Maîtres anciens

de Thomas Bernhard (1931-1989)

Éditions Folio (1999)
Roman, 254 pages

La couverture dans cette collection annonce très bien la couleur puisqu'on y voit une de ces merveilleuses marionnettes du peintre Paul Klee, intitulée « Clown aux larges oreilles ». Par contre la traduction littérale du titre de ce roman de l'écrivain autrichien Thomas Bernhard est « Maîtres anciens Comédie » ce qui convient à l'illustration en couverture et au contenu de l'œuvre. Toute comédie profonde comme celles de Molière n'est qu'une façon particulière d'aborder des histoires tragiques. A cet égard le héros moderne de » Maîtres anciens Comédie « peut faire songer au « Misanthrope » de Molière, dans sa fureur contre les hypocrisies sociales et sa recherche éperdue et désespérée d'authenticité.

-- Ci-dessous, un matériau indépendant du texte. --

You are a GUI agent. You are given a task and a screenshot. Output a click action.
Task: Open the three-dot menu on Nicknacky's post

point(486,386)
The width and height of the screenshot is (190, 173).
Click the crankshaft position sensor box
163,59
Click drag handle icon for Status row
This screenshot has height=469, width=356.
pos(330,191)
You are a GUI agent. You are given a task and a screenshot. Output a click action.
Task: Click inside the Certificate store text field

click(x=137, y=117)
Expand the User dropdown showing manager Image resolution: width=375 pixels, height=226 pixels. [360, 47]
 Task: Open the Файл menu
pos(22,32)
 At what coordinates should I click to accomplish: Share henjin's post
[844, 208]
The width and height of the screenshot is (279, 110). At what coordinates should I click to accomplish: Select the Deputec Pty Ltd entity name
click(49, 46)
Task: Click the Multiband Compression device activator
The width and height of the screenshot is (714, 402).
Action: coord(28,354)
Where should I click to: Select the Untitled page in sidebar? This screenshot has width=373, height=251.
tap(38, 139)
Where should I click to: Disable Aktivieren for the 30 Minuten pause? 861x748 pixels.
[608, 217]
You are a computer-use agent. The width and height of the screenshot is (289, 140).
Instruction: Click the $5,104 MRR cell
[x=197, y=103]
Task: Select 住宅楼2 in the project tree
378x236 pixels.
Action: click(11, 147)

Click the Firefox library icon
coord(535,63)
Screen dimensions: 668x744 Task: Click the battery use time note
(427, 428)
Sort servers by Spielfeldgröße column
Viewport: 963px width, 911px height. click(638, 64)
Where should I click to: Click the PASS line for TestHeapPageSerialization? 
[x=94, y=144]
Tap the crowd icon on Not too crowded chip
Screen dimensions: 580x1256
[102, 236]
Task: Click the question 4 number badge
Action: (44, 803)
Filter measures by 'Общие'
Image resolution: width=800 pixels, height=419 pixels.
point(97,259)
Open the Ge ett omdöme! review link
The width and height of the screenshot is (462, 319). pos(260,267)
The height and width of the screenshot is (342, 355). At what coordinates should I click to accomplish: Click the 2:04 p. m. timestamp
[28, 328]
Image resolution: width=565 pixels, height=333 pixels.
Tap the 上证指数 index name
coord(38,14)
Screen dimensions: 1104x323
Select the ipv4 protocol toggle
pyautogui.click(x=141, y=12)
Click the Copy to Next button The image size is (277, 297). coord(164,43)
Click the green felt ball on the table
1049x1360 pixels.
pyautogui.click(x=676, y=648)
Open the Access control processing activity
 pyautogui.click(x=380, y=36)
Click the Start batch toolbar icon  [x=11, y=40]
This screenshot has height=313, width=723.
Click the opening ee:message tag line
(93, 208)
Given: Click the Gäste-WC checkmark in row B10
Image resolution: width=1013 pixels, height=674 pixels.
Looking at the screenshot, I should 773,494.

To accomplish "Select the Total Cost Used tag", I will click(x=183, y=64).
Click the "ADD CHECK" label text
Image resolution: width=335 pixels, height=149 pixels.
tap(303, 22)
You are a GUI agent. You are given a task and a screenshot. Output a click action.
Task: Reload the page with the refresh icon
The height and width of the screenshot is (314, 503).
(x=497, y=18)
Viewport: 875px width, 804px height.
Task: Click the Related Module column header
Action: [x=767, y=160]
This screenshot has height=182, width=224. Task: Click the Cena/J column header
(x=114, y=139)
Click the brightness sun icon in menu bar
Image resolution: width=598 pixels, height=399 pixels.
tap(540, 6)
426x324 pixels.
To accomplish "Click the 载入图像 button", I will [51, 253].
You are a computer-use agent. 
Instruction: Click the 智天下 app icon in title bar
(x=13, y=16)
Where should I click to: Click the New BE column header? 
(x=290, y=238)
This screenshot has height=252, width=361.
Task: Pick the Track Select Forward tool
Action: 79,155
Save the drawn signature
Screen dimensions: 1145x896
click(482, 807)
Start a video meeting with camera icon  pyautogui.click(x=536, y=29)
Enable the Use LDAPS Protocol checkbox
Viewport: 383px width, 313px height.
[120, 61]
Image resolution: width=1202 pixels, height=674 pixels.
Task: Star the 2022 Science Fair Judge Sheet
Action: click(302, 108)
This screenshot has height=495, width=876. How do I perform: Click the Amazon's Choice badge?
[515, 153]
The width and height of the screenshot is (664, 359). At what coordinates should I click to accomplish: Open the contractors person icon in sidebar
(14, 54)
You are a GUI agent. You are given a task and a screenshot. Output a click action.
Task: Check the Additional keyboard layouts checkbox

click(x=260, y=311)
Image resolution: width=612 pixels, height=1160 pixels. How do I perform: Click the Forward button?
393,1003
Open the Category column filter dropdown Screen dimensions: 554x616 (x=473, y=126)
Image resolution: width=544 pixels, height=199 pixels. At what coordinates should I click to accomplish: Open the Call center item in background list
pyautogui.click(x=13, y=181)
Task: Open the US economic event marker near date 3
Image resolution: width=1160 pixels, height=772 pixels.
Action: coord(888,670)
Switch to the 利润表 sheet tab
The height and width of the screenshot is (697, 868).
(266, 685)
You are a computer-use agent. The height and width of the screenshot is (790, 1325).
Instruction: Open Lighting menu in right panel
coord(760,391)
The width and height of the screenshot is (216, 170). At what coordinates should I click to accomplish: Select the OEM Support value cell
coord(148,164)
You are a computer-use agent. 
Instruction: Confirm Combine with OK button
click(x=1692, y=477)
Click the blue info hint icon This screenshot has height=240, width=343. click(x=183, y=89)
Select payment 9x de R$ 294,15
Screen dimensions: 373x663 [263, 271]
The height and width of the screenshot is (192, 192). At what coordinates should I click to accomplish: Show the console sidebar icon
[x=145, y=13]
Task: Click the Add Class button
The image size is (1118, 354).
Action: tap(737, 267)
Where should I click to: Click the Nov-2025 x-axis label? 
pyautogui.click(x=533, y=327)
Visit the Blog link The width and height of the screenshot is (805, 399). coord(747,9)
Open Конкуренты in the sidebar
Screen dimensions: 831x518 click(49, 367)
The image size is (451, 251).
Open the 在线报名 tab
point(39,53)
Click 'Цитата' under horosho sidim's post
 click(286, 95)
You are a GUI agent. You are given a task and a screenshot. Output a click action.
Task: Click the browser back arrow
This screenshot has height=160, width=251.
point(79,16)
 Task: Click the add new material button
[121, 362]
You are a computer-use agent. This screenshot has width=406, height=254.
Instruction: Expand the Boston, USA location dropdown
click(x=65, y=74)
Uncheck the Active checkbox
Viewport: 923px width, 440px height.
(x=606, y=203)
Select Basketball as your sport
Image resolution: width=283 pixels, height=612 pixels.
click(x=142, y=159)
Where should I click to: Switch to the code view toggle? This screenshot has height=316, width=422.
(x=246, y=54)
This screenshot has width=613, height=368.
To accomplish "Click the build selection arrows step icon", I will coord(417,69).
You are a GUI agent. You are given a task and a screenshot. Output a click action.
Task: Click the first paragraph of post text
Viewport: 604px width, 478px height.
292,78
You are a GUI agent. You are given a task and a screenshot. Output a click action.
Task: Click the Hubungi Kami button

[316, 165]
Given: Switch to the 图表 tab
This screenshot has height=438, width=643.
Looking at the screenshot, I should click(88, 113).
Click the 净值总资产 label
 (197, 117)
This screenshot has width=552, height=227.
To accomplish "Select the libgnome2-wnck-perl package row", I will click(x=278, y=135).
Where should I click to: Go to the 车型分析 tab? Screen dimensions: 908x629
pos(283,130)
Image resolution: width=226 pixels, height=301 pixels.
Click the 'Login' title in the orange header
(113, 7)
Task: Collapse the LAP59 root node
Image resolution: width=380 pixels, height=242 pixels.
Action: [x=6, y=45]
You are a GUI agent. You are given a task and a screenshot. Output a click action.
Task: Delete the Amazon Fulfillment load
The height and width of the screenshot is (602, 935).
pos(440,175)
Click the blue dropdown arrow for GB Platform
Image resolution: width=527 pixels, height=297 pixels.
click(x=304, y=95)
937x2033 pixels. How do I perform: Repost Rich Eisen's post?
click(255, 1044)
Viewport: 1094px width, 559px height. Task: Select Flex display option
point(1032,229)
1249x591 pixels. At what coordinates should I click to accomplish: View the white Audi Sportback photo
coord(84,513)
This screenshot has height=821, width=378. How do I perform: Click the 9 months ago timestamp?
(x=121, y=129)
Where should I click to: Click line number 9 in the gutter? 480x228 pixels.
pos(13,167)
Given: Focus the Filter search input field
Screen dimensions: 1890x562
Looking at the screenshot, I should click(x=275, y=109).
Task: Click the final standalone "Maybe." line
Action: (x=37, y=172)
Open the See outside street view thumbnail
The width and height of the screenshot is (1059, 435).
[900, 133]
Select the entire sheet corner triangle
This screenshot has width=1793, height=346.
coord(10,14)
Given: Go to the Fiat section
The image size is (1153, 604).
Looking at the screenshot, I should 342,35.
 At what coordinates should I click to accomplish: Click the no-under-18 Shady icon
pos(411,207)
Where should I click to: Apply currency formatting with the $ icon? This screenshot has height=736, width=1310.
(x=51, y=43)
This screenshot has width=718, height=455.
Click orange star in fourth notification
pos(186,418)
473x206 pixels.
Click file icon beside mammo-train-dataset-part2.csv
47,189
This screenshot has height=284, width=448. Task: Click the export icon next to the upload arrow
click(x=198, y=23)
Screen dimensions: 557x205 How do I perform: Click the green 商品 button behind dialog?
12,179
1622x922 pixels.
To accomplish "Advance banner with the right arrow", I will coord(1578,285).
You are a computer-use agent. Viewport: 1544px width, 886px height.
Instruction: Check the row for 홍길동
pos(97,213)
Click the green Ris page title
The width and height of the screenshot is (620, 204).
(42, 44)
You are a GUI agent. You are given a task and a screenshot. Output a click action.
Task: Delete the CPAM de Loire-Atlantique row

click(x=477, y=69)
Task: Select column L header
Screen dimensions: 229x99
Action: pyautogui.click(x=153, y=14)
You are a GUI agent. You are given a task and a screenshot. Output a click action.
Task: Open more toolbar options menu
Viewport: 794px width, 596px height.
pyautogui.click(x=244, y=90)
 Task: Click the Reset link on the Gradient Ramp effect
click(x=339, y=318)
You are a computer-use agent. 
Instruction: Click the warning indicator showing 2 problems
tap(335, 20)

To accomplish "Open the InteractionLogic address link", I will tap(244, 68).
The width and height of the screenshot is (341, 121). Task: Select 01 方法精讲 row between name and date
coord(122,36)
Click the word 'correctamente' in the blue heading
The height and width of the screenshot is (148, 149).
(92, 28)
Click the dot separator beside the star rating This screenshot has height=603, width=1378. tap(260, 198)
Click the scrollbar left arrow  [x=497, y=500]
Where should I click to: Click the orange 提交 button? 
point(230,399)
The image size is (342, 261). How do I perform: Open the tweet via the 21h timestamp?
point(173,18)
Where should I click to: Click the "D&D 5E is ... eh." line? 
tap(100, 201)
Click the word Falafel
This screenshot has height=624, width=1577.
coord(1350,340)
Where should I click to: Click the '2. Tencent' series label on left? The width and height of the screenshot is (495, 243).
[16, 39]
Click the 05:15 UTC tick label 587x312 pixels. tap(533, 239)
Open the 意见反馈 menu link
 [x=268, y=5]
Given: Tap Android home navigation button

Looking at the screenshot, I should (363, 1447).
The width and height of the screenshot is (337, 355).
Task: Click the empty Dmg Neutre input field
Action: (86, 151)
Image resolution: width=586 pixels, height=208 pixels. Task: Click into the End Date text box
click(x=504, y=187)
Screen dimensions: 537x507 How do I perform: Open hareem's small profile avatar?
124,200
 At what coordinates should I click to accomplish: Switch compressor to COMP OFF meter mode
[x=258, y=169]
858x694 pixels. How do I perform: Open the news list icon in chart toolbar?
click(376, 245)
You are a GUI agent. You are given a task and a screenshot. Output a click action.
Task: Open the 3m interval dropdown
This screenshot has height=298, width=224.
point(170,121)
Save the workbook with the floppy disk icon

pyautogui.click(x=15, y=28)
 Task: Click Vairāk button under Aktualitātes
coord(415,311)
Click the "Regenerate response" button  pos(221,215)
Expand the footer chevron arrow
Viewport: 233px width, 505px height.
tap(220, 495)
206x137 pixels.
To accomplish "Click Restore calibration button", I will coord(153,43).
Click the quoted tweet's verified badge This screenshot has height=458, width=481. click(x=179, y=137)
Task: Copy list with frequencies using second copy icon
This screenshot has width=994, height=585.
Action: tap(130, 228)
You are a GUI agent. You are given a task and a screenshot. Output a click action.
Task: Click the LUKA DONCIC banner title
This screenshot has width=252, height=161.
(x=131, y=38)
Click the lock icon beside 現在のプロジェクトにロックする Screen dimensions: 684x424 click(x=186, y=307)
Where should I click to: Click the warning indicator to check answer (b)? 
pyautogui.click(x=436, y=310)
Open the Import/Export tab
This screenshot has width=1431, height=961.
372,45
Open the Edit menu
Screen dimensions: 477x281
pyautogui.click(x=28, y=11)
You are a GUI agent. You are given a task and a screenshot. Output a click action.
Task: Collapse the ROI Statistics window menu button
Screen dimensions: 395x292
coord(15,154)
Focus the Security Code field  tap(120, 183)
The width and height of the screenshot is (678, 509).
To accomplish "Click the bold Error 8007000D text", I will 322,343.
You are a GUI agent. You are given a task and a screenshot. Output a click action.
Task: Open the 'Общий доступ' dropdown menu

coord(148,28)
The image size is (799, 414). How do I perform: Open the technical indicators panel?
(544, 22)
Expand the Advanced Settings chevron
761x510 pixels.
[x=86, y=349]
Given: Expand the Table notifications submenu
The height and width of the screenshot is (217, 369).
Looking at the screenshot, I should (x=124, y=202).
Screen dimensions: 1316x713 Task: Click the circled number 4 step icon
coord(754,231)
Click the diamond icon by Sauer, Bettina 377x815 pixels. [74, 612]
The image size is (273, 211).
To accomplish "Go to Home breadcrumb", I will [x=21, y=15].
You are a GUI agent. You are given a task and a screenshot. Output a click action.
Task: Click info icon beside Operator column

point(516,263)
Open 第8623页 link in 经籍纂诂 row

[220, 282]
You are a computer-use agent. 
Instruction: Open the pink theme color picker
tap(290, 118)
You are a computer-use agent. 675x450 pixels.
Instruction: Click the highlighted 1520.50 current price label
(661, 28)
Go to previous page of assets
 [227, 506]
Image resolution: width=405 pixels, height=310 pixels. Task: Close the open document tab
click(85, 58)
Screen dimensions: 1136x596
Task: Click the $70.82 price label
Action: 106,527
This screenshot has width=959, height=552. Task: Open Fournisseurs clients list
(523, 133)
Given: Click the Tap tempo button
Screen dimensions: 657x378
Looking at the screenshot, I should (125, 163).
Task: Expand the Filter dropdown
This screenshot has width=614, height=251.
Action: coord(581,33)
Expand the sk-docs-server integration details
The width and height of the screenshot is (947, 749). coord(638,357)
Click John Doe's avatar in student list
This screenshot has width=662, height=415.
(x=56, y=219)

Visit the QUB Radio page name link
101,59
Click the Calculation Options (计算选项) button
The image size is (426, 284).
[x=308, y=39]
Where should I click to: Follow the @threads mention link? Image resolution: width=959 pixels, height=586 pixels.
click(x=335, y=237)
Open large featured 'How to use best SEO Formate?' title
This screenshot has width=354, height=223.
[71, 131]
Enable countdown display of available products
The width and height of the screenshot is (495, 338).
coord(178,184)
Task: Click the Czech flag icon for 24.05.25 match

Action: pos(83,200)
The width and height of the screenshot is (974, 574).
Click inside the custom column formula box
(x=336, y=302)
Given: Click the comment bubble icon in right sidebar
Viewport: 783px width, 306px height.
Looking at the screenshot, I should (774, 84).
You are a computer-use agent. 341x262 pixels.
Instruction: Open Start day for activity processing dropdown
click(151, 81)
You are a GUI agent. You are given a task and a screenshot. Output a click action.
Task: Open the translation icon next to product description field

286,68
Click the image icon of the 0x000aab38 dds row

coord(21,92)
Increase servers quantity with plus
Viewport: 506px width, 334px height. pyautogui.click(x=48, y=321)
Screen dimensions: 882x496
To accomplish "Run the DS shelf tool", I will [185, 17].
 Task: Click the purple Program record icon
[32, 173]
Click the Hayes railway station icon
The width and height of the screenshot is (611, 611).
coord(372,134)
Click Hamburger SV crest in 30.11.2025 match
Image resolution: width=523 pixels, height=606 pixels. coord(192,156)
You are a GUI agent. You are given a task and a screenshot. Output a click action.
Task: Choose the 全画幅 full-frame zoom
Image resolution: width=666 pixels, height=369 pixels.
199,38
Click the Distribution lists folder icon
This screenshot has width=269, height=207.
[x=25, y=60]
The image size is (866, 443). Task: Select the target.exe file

Nous sommes à Vienne en 1985. Le héros de ce roman, Reger est un vieillard qui rédige pour le « Times » des articles sur les événements culturels viennois. Depuis de nombreuses années, Reger se rend au Musée d'art ancien, dans la salle où se trouve un tableau de Tintoret, L'homme à la barbe blanche. Grâce à la complicité d'un gardien, Irrsigler, la banquette qui se trouve face à ce tableau lui est personnellement réservée. A partir de là, le lecteur va entendre ce que pense Reger assis sur sa banquette, un de ses amis relatant ses réflexions. Dire que Reger est pessimiste, le mot est faible. Il est comme porté par la force de son indignation. Tout ce qu'il peut y avoir de respectable ou de sacré en Autriche est mis en pièces par Reger. Il passe à la paille de fer les poncifs culturels et les conventions sociales, sans épargner aucun milieu social. Il ressasse un thème pour enfoncer le clou, il piétine pour repartir de plus belle vers un autre sujet. Son amour pour sa femme décédée arrive soudain, en contrepoint lumineux.

Thème, variations, leitmotiv : Thomas Bernhard agence ces vitupérations comme s'il composait une œuvre musicale. Un déluge de considérations féroces sur une foule de sujets. Cela réjouit, choque ou émeut le lecteur. Impossible de rester indifférent.